The laughs started at the Registry Office. I went for interview first with a particularly unamused officer. She was stressed by my changes of name, finally agreeing that I could get married under the name of “David Michael Andrew Warland previously known as David Michael Andrew Templeman previously known as Andrew Michael David Harvey”. Poor old Andrew Gill had to be missed off because there weren’t enough boxes.
Then she asked if I was already married. “No.” “Do you consider yourself married?” “Under Australian law we have a de facto relationship which protects our inheritance somewhat like a marriage.” Ka-Boom! I’m sure the second question was her own confection just to trip me; it worked and everything stopped until we could get the Australian High Commission to explain the Marriage Act 1961 to her (no party, no payment, no marriage).
Anyway, the schedule is back on track and we’ll be doing the Civil this Friday at 10.45am. Only cousin Chris and his wife plus Monica’s brother, Kevin, will be there because it’s not really a wedding. We are planning to have a huge wedding-cum-housewarming party, probably next summer, at which no guest or gift will be shunned. Just have to build the pigsty bakery, slurry pit dance floor and tipi marquee first.
In other news, I’ve just completed the first good draft of a plant list for the forest garden and other purposes. With the help of Incredible Edible, who finally showed up, I have a plan for the high and low canopy layers and they’ve sold us fifty fruit trees cheaply. Their gardener, Mike, is using Warland as the case study for his permaculture diploma and we’ll cooperate to get planning permissions, tourists etc in the future. Mike is also the local foraging expert so I’ve included the local plants he’s shown me on the plant list.
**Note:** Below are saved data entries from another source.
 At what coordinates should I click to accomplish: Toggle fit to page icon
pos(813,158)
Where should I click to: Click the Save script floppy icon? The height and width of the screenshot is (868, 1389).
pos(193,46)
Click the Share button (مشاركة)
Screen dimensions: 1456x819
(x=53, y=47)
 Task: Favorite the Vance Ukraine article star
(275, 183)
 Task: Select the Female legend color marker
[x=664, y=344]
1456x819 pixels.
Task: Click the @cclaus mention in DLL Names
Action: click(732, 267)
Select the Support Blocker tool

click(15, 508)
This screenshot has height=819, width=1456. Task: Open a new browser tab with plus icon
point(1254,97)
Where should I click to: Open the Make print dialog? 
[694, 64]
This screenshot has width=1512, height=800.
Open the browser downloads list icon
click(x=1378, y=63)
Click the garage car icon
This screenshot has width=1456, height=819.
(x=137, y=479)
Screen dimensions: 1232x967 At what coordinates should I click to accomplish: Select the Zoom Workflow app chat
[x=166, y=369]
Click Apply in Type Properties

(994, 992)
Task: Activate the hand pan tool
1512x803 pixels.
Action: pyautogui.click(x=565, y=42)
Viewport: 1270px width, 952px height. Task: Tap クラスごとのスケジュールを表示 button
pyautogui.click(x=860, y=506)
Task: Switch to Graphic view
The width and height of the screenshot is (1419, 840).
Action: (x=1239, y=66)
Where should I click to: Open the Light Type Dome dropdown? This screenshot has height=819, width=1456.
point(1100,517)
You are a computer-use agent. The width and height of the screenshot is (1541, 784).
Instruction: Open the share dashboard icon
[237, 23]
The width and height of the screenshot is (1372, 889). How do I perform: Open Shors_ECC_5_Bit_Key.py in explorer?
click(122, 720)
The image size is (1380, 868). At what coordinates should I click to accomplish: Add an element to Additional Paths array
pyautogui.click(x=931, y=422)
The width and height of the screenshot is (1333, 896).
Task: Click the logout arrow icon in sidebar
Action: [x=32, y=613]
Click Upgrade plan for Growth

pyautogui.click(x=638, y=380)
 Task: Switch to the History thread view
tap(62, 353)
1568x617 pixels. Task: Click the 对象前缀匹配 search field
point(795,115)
Still struggling through snot and phlegm to get the workshop swallow-proofed and the meadow sheep-resistant before Spring is upon me. Snow is flurrying all about so I’m staying inside today. Yesterday I carried a few hundred ash whips up to the top heath and knackered myself. The ash were left by the tree planters because the law said they couldn’t take the excess off the property. I’ll stab them into the ground right at the top, to cheese off the neighbours—if the trees live—and obscure their view of any wind turbines we might like to build.
We had a restoration architect here a week ago to start designing the One Planet building in the back field. He walked around the farmhouse and pointed out a number of features and has piqued my interest in its history. His theory is that it was originally a timber long house and that it faced up the hill. Following up with my own research, I have three books by Brunskill that describe how this type of dwelling was typically developed and which explain Warland Farm well; he also explains how to observe, analyse and record theories of how the farmstead has grown through the ages. Another task for the pile but an interesting one for a winter’s project.
The One Planet thing is currently entering debate about its functions and form after the council didn’t laugh at the idea. It still shocks me how little imagination most people have when faced with a blank canvas. Monica and I had to kick off the discussion with a list of functions and a mood piece about how it felt to arrive at and explore the building. The architect was relieved that someone could describe it beyond its eco-credentials and the work-experience student at the architecture practise currently has it sketched as a crab with its rear buried into the hillside. So far, so good.